The image of Social Security recipient as senior citizen wrapped in blankets and dutifully clipping coupons to stretch their monthly check it long gone. Active, healthy boomers have combined with longer life spans to fuel a retirement revolution of second careers, education and travel that defy past generations, and nowhere is this more felt than with Social Security.
Consider—in 2015, over 59 million Americans received almost $870 billion in Social Security benefits. Nine out of 10 individuals age 65 and older receive Social Security benefits. An estimated 165 million workers are covered under Social Security. Retired workers and their dependents account for 72 percent of total benefits paid. Disabled workers and their dependents account for 15 percent of total benefits paid.
The government program is therefore incredibly popular, one of the few such programs that can confidently claim that mantle. Today’s beneficiaries can choose from eight separate benefits and thousands of possible claiming strategies that include such variables as age, marital status, income, life expectancy, children and many (many) more. It all leads to the central question of when the individual should begin receiving Social Security. If the answer is simply “at retirement,” the individual is sorely misguided, as the aforementioned retirement revolution makes the phrase essentially meaningless, or at least defined differently according to a recipient’s specific situation.
Claim right and the strategy can increase benefits and overall retirement income for years, and in some cases decades. Claim wrong and the chances of an individual outliving their retirement resources skyrocket. It’s an increasing complex, and critically important decision. Thankfully resources are here to help.

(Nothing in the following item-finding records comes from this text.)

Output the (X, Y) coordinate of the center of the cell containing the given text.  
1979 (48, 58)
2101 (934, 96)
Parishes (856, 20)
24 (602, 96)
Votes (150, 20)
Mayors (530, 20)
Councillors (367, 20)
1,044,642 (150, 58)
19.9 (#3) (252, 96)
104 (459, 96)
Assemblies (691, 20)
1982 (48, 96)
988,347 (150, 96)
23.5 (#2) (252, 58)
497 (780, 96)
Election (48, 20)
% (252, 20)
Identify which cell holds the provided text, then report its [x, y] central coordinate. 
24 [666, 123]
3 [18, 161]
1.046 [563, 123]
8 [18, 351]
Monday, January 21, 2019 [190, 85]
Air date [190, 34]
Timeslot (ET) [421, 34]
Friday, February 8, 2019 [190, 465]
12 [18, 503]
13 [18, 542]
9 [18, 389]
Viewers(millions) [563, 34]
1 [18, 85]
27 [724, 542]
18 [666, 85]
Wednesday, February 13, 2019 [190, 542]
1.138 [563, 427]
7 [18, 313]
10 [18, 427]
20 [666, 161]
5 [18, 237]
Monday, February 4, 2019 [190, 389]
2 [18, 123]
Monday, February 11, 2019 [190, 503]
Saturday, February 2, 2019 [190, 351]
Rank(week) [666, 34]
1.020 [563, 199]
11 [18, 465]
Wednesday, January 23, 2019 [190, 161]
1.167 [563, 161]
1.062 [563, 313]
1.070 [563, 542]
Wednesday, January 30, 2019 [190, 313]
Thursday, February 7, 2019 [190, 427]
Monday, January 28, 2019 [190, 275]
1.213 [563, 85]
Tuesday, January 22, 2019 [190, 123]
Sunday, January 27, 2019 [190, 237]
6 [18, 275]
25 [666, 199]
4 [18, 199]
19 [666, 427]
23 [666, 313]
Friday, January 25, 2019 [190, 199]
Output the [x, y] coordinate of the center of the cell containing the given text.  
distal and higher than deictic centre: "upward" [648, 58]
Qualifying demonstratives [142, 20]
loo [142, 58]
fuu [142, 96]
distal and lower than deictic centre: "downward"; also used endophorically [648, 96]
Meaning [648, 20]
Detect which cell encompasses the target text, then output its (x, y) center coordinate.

More financial advisors are capitalizing on technology and utilizing software specifically designed to maximize the amount an individual or couple receives in Social Security benefits. Mainly algorithm-based, such programs can determine a general strategy with a few simple inputs. However, the more information added, the more specific the strategy becomes, further increasing the odds that the strategy is optimized.
Pre-retirees would do well to spend some time with the software, says Cory Chapman, managing partner and financial advisor with El Segundo, California-based EFC Wealth Management, a firm that specializes in Social Security claiming strategies.
It’s easy to see why. The most popular age to begin benefits is age 62, the earliest possible. This means early withdrawal penalties that result in far less than the amount to which many workers are entitled. Delaying until full retirement age (currently age 66) or, better yet, delaying until age 70 (the maximum allowed) results in far more total benefits over the course of what is quickly becoming 20, 30 or even more years spent in retirement. Indeed, the difference between beginning payments at ag 66 and just for years later at age 70 results in an 8 percent annual return each year (or 32 percent total), far greater than what’s available in the private market. It can be thought of as an annuity, but one paid for by the federal government.
“The individual will get 25 percent less over the course of their retirement in they begin at 62 and 32 percent more if they are able to wait until age 70,” says Chapman, whose firm is currently offering a free Social Security evaluation. “And there’s no market risk. The rationale and incentive for doing so are there, it’s just a question of illustrating it to the recipient.”
With major changes afoot, most recently the discontinuation of two claiming strategies known as “File and Suspend” and “Restricted Application” the programs, and how benefits are received, remain fluid, which furthers the case for professional assistance when figuring it all out. The stakes—a successful and affordable quality of life in retirement for the majority of American—are simply too high otherwise.